Check Your Bias: White Privilege In The Hiring Process

White privilege at work

Forever in the news for something, the NHS was recently called into question over a matter that pricked our ears: the fact that a top hospital trust chief executive has said she will no longer sit on any interview board panel that doesn’t include black and minority ethnic (BAME) representation.

Sarah-Jane Marsh, chief executive of Birmingham Women’s & Children’s NHS Trust, thinks the NHS need to do more to tackle “white privilege” and increase BAME representation among senior managers and directors. Currently, only 5% of very senior managers are non-white. That’s out of a total of 1.2 million staff across NHS England.

The Workforce Race Equality Scheme data tells us that white people are more likely to be appointed at interview than black people, and in my own organisation they are twice as likely to be appointed. I do not believe that this is because white people are twice as good as black people, there is something else going on. I think there is white privilege, I think there are people having unconscious bias.” – Sarah-Jane Marsh

Alas, the issues of bias (unconscious or otherwise) and white privilege stretch far beyond the NHS’ hiring practices. Colour bias infiltrates a significant proportion of businesses worldwide. Oftentimes it occurs before candidates even reach interview stage.

In 2017, researchers at Ryerson University and the University of Toronto found that people with Chinese, Indian or Pakistani-sounding names were 28% less likely to be invited to an interview than candidates with English-sounding names, even when their qualifications were the same. The findings were based on 13,000 fake CVs that were sent to over 3,000 job postings.

Does this stand true in the European market? Similar studies conducted in France and the UK show that this problem is by no means limited to Canada alone.

In 2016, the French government commissioned a study that found 30% of businesses preferred candidates with French-sounding names compared to candidates with North African names. The backgrounds, experience and qualifications included in the applications were the same between control groups.

Here in the UK, an all-parliamentary group study from 2012 found that women who “whitened” their names or made them sound more British had to send only half as many applications before being invited to interview compared to those who sounded black and minority ethnic. At interview stage, some Muslim women were removing their hijab to increase their chance of getting work.

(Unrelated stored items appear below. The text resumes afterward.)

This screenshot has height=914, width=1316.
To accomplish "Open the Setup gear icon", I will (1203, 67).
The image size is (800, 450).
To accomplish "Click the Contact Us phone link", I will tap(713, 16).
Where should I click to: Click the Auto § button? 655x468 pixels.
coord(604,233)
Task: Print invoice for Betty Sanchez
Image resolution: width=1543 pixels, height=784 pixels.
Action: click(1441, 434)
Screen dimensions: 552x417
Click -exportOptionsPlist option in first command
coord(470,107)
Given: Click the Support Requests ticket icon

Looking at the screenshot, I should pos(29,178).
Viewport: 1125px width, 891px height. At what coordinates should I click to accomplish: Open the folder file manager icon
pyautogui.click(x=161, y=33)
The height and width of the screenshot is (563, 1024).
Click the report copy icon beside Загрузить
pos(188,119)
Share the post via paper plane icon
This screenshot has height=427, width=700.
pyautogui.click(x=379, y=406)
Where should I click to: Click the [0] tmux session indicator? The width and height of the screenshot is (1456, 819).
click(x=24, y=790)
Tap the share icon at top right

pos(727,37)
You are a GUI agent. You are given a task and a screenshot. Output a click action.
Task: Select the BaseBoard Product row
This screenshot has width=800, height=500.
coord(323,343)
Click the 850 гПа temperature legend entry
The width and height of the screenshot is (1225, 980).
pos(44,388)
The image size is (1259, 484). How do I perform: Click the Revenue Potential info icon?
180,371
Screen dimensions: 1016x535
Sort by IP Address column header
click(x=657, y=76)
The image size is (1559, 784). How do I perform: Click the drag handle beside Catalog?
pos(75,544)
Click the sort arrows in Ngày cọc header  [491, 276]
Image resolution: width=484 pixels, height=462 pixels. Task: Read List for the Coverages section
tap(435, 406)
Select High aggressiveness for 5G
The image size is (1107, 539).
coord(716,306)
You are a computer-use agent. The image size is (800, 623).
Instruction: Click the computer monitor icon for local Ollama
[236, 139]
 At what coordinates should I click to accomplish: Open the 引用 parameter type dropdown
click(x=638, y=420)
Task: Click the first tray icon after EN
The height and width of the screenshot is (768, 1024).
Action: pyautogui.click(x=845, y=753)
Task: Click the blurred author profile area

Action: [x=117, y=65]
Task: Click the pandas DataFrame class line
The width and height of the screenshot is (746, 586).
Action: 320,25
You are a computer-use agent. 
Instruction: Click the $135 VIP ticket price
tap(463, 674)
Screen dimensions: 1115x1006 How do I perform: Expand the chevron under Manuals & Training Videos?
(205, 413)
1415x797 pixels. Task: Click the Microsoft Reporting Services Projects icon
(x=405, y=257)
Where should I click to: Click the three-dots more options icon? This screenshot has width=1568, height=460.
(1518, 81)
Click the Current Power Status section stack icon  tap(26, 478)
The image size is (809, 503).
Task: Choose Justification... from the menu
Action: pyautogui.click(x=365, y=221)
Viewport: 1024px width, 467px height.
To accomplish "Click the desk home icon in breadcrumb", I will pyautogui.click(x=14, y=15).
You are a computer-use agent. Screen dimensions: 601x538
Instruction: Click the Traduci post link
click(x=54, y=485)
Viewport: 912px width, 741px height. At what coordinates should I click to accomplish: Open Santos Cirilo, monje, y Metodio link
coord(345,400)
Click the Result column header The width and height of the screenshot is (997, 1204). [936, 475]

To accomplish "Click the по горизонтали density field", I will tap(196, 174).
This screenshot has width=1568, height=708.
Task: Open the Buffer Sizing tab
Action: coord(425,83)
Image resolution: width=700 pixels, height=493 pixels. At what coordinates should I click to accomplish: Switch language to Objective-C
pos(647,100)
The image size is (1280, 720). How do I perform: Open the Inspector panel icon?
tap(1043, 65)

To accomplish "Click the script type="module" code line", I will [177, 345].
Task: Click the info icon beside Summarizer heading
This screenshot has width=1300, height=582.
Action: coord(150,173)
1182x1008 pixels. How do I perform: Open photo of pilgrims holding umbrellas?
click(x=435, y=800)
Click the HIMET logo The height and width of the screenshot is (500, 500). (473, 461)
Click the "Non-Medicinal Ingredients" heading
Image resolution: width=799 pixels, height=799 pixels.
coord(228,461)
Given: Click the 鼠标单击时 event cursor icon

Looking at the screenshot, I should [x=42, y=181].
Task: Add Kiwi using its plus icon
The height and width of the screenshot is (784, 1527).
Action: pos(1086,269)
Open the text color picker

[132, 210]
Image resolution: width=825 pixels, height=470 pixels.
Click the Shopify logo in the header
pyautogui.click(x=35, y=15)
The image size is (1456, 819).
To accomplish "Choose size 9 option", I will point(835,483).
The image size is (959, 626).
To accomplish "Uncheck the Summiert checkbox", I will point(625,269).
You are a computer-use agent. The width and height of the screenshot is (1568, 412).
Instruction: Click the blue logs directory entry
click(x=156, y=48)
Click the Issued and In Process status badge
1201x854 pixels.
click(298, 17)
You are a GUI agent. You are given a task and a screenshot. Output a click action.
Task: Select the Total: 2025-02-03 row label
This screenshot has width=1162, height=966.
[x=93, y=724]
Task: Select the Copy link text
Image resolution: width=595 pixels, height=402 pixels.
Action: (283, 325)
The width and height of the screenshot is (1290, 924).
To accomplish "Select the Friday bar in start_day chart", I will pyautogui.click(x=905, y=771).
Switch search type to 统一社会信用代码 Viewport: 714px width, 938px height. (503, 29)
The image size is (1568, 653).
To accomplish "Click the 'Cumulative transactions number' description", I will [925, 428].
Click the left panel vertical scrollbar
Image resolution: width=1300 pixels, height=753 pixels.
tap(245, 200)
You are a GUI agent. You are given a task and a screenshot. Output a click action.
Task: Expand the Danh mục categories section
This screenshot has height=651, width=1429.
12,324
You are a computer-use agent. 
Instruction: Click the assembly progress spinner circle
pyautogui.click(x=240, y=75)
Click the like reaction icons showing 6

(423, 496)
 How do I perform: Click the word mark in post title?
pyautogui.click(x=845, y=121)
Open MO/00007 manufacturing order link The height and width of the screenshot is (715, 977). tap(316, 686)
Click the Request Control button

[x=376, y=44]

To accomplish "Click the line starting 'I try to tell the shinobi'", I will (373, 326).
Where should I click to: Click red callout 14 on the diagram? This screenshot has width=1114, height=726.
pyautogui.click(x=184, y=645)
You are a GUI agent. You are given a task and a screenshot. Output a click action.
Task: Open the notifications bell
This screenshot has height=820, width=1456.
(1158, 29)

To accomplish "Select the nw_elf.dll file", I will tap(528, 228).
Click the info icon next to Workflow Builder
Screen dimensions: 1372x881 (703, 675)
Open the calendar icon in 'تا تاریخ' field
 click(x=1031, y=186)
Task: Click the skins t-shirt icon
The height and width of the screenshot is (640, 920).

It’s undeniably obvious that BAME groups will face more opposition during selection and interview stage than their white counterparts. And it’s likely to be damaging businesses in a way they wouldn’t expect – their pockets. A 2018 McKinsey report highlights that ethnically diverse companies are 33% more likely to financially outperform their national industry medians. At the board of directors level, more ethnically diverse companies are 43% more likely to see better-than-average profits. Organisations who don’t acknowledge white bias in the hiring process are not only limiting the potential of individual candidates, they’re damaging their own income.